Working data
>>>>>
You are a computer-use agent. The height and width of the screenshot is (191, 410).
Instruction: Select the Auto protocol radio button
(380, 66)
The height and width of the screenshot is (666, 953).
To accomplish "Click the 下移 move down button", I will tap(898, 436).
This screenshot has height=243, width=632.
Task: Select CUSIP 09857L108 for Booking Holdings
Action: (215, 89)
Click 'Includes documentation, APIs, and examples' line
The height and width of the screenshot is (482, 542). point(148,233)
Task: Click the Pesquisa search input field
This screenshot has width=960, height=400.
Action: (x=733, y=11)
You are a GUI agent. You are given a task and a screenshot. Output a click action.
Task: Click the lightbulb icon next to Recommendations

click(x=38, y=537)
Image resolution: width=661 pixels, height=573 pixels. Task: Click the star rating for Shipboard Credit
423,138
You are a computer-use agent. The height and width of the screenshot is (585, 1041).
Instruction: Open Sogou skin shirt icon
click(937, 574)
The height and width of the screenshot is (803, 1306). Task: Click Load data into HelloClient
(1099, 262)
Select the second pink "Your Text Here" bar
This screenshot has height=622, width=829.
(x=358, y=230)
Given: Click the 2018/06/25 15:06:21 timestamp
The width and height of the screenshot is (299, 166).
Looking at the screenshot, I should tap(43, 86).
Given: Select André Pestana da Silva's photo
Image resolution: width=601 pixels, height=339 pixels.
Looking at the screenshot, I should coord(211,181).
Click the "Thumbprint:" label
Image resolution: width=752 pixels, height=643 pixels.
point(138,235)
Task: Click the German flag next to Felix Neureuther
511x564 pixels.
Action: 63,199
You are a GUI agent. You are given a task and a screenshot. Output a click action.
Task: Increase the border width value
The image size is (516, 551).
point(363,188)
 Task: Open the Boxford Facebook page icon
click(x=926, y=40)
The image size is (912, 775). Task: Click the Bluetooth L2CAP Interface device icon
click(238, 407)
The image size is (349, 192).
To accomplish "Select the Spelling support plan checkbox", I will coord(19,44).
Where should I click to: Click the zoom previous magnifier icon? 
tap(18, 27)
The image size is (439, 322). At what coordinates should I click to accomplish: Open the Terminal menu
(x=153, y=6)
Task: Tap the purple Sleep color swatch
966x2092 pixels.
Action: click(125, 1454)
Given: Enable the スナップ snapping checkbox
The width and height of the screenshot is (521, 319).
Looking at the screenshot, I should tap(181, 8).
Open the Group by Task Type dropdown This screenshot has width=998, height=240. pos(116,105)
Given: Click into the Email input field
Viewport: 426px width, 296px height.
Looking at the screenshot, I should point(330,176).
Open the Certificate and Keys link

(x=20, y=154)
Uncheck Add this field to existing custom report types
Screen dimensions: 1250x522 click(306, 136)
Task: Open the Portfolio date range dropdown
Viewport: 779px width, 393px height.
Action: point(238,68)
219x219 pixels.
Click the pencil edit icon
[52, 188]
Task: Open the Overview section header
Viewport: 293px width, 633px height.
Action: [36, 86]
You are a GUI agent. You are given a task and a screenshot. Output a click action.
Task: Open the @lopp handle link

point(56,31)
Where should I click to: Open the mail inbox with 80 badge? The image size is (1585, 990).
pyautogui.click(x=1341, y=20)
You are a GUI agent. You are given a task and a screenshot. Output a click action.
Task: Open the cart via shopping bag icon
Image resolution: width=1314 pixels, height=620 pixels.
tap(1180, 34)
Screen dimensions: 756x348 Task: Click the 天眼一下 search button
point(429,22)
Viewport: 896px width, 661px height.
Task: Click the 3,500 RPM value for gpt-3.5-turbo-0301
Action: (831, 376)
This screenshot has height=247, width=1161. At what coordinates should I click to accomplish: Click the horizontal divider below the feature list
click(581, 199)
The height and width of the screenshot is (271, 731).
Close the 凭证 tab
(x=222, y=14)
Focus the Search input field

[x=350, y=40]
<<<<<
Problem to solve
Please write out exactly the line containing "The height and width of the screenshot is (271, 731)." and every line after it through the end of the records, nothing more.

Written reply
The height and width of the screenshot is (271, 731).
Close the 凭证 tab
(x=222, y=14)
Focus the Search input field

[x=350, y=40]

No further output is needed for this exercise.